This story was first published in digitalhealth.net

NHS bosses are to meet to discuss plans to ration and delay patients’ access to care, which could set them on a collision course with ministers over health funding.
NHS England’s board will debate what the service will and will not be able to afford to do next year after receiving less than half the amount called for in this year’s Budget.
The meeting comes amid tension between the organisation’s chief executive, Simon Stevens, and Theresa May and Philip Hammond. Stevens said treatment waiting lists could spiral and mental health and cancer care be hit unless the NHS received a £4 billion boost in the Budget, but the Chancellor awarded it just £1.6 billion extra.
NHS England hopes that the possibility of denying more patients drugs or surgery or making them wait longer for routine operations will force ministers to find more than the £1.6 billion to help avoid hospital and GP services from deteriorating badly.
But a coalition of 160 health and care charities has warned the health service that its plans to reduce the amount of care provided are undemocratic and ‘unfair’.
National Voices, in a written rejection of the proposals to Stevens, claims patients’ health will suffer if NHS chiefs press ahead with their plans. It says NHS England is acting beyond its powers by considering the plan.
In the letter, National Voices chief executive Jeremy Taylor tells Stevens that his members, which include Macmillan Cancer Support, Diabetes UK, Mind and the British Heart Foundation, are ‘concerned about these statements’ by Malcolm Grant and Bruce Keogh.
Keogh tweeted that ‘budget plugs some, but def not all, of NHS funding gap. Will force a debate about what the public can and can’t expect from the NHS. Worrying that longer waits seem likely/unavoidable’.
Senior NHS bosses have privately voiced concern at the wisdom of NHS England’s ‘confrontational’ tactics, though others believe Stevens is right to highlight the effects of the NHS’s budget rising at only about one per cent a year when demand for care is growing at four per cent.

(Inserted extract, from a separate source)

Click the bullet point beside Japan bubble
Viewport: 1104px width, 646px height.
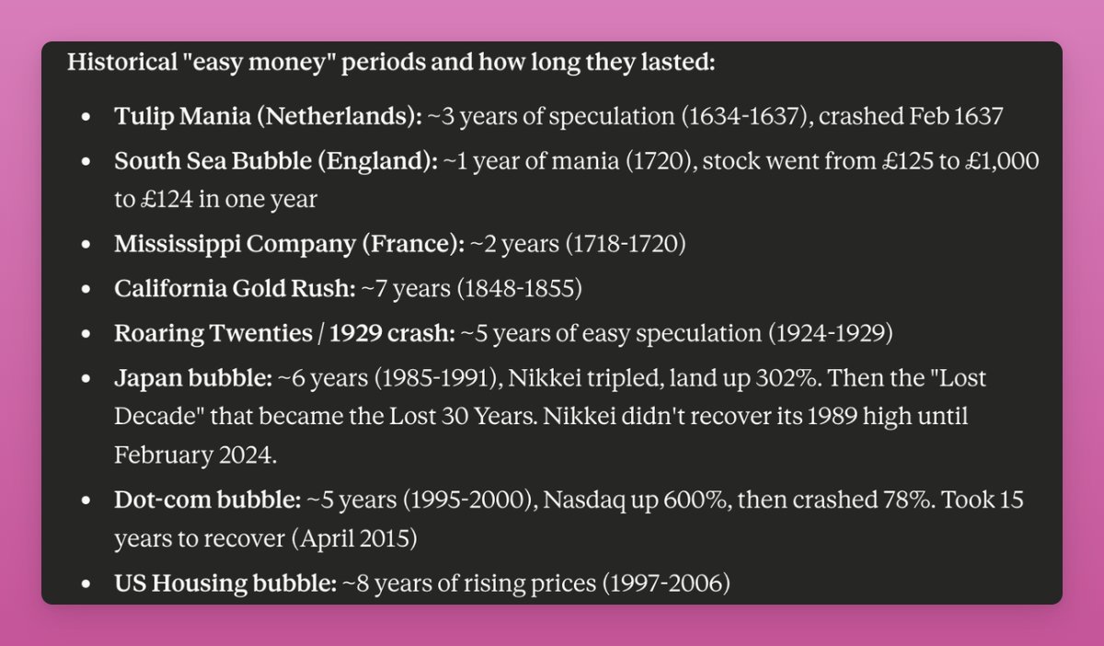(x=86, y=379)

The board will also ratify plans first unveiled earlier this year to stop prescribing 18 ‘low value’ drugs and treatments, including those to help treat acute pain, constipation, head lice and ringworm.
NHS England has also been looking at other drugs that it could stop paying for and also some forms of surgery that are not deemed clinically effective enough to permit the expense of performing.